[TEXTE FOURNI]
Tout le monde connaît l’Ami Jean, un restaurant situé rue Malar à Paris, mais peut-être moins, son chef propriétaire : Stéphane Jégo. Stéphane est loin du cuistot à la mode, l’un de ceux que l’on croise sur les plateaux de télévision ! Il est homme de partage, de générosité et de plaisir, autant dire : un artisan du goût qui interprète le produit frais issu de ses fournisseurs.
Ce matin à son arrivée, il a eu la bonne surprise de trouver sur le piano de magnifiques cèpes normands. Il sait déjà comment il les cuisinera avec ses deux chefs exécutifs : Boulag et Mouji… Stéphane Jégo triera ses champignons en mettant de côté, les bouchons. Des plus gros, il ôtera les têtes et les pieds. Les bouchons seront servis crus tandis que les autres se transformeront en carpaccio ou en rizotto.
Stéphane Jégo © L’Ami Jean – Stéphane Jégo
Le breton, Stéphane Jégo est né à Lorient. Il a 44 ans, un caractère trempé, deux filles et une charmante femme, Sandrine qui l’aide quasiment toute la journée et toute l’année en gestion. Dans l’arrière décor, est avec lui, une brigade et plein de petites mains passionnées : des stagiaires cuisiniers et un chef pâtissier. Ses jeunes pousses ne sont pas forcément issues des grandes écoles, il les forme lui-même, dès l’instant où il comprend ce qu’ils veulent : de la cuisine et du bon ! L’école de la vie est ce qu’il y a de mieux, non ?

[MATÉRIEL FOURNI]
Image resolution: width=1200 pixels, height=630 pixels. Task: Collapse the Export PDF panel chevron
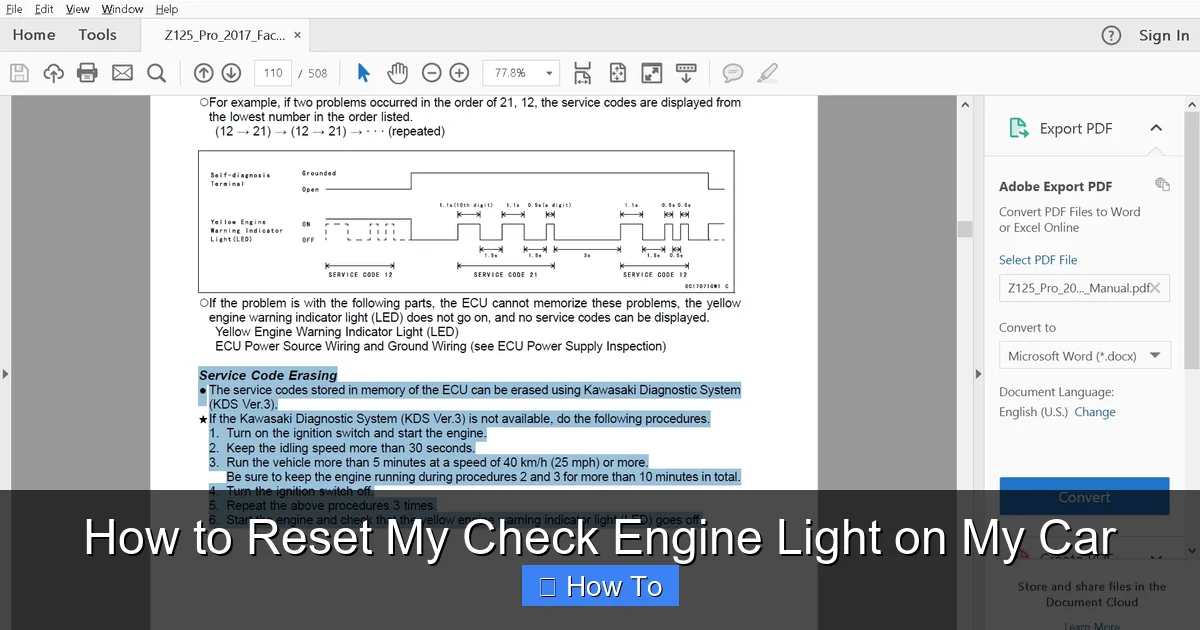[1156, 128]
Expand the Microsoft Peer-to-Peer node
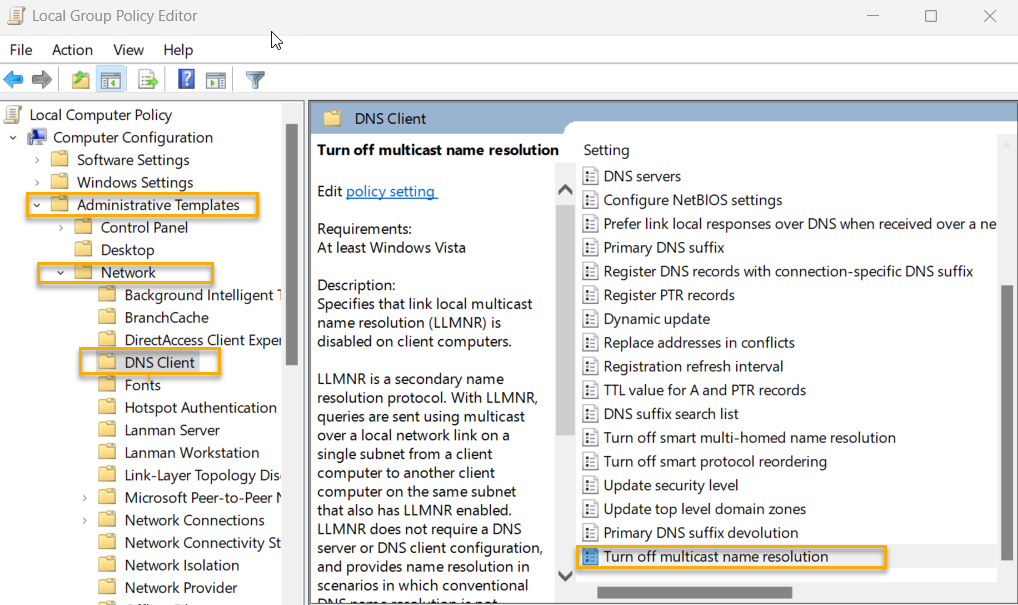 (x=85, y=497)
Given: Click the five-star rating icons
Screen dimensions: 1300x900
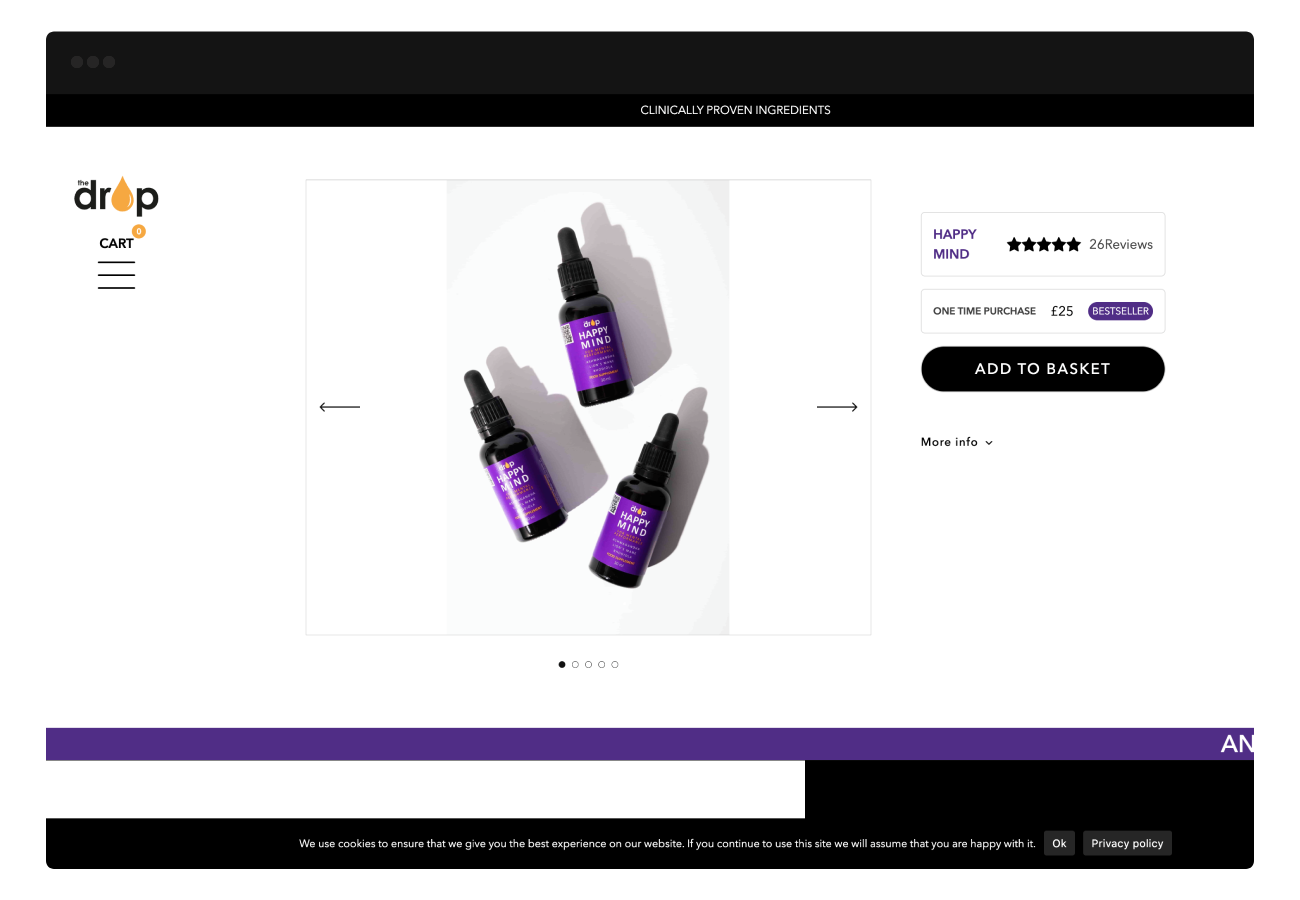Looking at the screenshot, I should click(1044, 244).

[TÂCHES À RÉALISER]
• A. Recopiez fidèlement le passage du texte sur Stéphane Jégo, de « Tout le monde » jusqu'à « de ses fournisseurs. » inclus.
• B. D'après le texte sur Stéphane Jégo, dans quelle ville ce chef est-il né ?
• C. Rédigez la suite du texte consacré à Stéphane Jégo, à partir de sa dernière phrase.
Le matériel fourni forme un ensemble à part, sans lien avec le texte.

[RÉSULTATS PAR TÂCHE]
• A.
Tout le monde connaît l’Ami Jean, un restaurant situé rue Malar à Paris, mais peut-être moins, son chef propriétaire : Stéphane Jégo. Stéphane est loin du cuistot à la mode, l’un de ceux que l’on croise sur les plateaux de télévision ! Il est homme de partage, de générosité et de plaisir, autant dire : un artisan du goût qui interprète le produit frais issu de ses fournisseurs.

• B. Il est né à Lorient.

• C.
C’est d’ailleurs comme ça qu’il montre l’exemple. Stéphane Jégo démarre par amour et rien d’autre en cuisine, à l’âge de 14 ans. Ses parents voulaient qu’il soit ferronnier d’art mais il ne savait pas tenir un marteau. En revanche, il connaissait l’usage du couteau ! A 16 ans, il passe son CAP de cuisinier. Très vite, il caresse l’espoir d’avoir sa propre affaire. Paradoxalement, l’armée lui apporte son aide. Nommé cuisinier au Carré des officiers du Génie militaire de Saint-Germain en Laye, le jeune chef apprend la rigueur du métier. Il se marie avec Sandrine et monte à Paris.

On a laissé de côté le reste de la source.